* Stated goal 1 *
In the passage on Lady Wisdom and divine law, whose daughter is Astrea said to be?
* Stated goal 2 *
Please reproduce the stretch from "Some traditions identify" through "Her Immaculate Heart." in the passage on Lady Wisdom and divine law, word for word.
* Stated goal 3 *
Render this sentence from the passage on Lady Wisdom and divine law in Spanish: "However, our hearts are most often hard and our minds dull."

Some traditions identify Lady Wisdom as a divine daughter of God. For instance, the Romans also believed that Astrea, the Virgin of Justice and the daughter of Zeus, dwelled among men during the Golden Age; she would someday return to initiate a new Golden Age. It is tempting to draw a parallel with the Hebraic Shekhinah, and even with the Virgin Mary, who will be instrumental, according to the apparitions of Fatima, to bring the coming era of Peace as the Triumph of Her Immaculate Heart.

§6. Law is universal and can be known through heart and reason. However, our hearts are most often hard and our minds dull. Hence the need for a constant reminding of the Law by prophets sent by God. Those Written Laws are indeed, as St Thomas said, no other as the Natural eternal Law: “with regard to good men, the Law was given to them as a help; which was most needed by the people, at the time when the natural law began to be obscured on account of the exuberance of sin.”(ST.I.IIae.art.98.6) This Written Law, more explicit, serves as a Light and Guidance for the men lost in darkness: Proverbs 6:23 equates Torah with light; The Quran presents itself as Clarity (mubin) : "Truths stands out clear from Error"(Q2:256). And Jesus is the Light guiding all men (John 1).

* Data lines *
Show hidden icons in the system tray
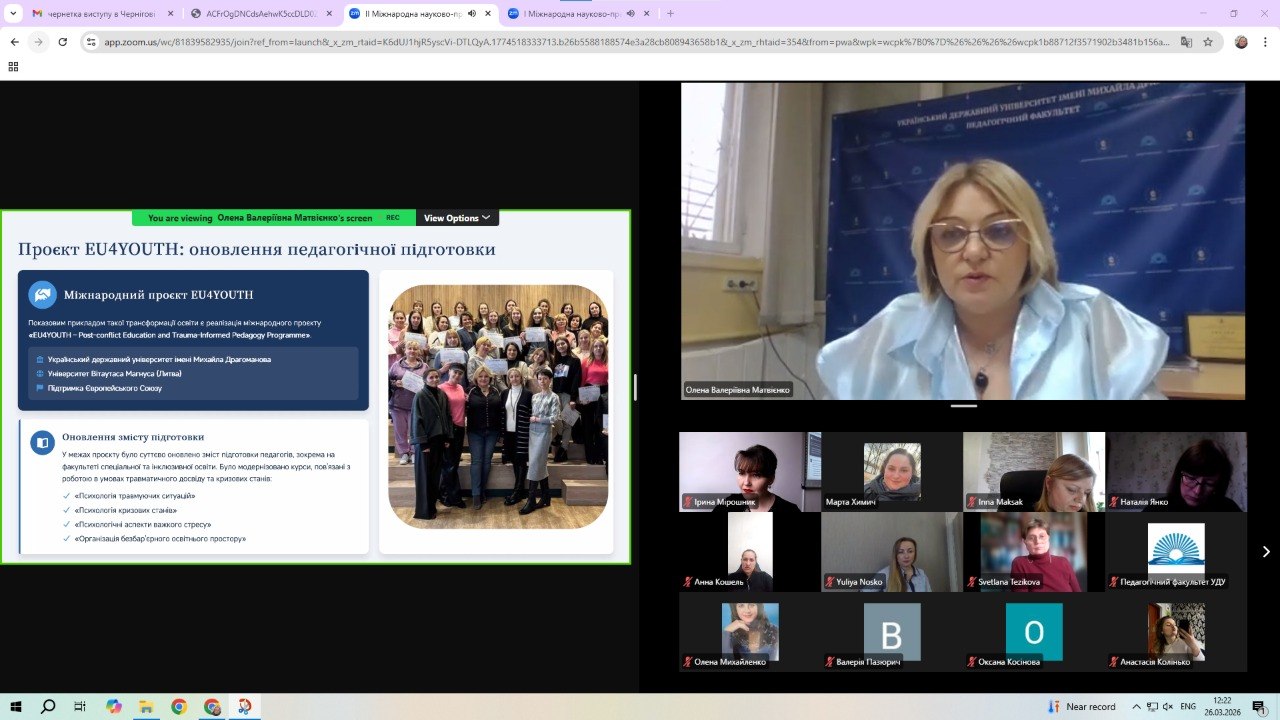1280x720 pixels. coord(1135,706)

* Worked solution 1 *
Zeus

* Worked solution 2 *
Some traditions identify Lady Wisdom as a divine daughter of God. For instance, the Romans also believed that Astrea, the Virgin of Justice and the daughter of Zeus, dwelled among men during the Golden Age; she would someday return to initiate a new Golden Age. It is tempting to draw a parallel with the Hebraic Shekhinah, and even with the Virgin Mary, who will be instrumental, according to the apparitions of Fatima, to bring the coming era of Peace as the Triumph of Her Immaculate Heart.

* Worked solution 3 *
Sin embargo, la mayoría de las veces nuestros corazones son duros y nuestras mentes, torpes.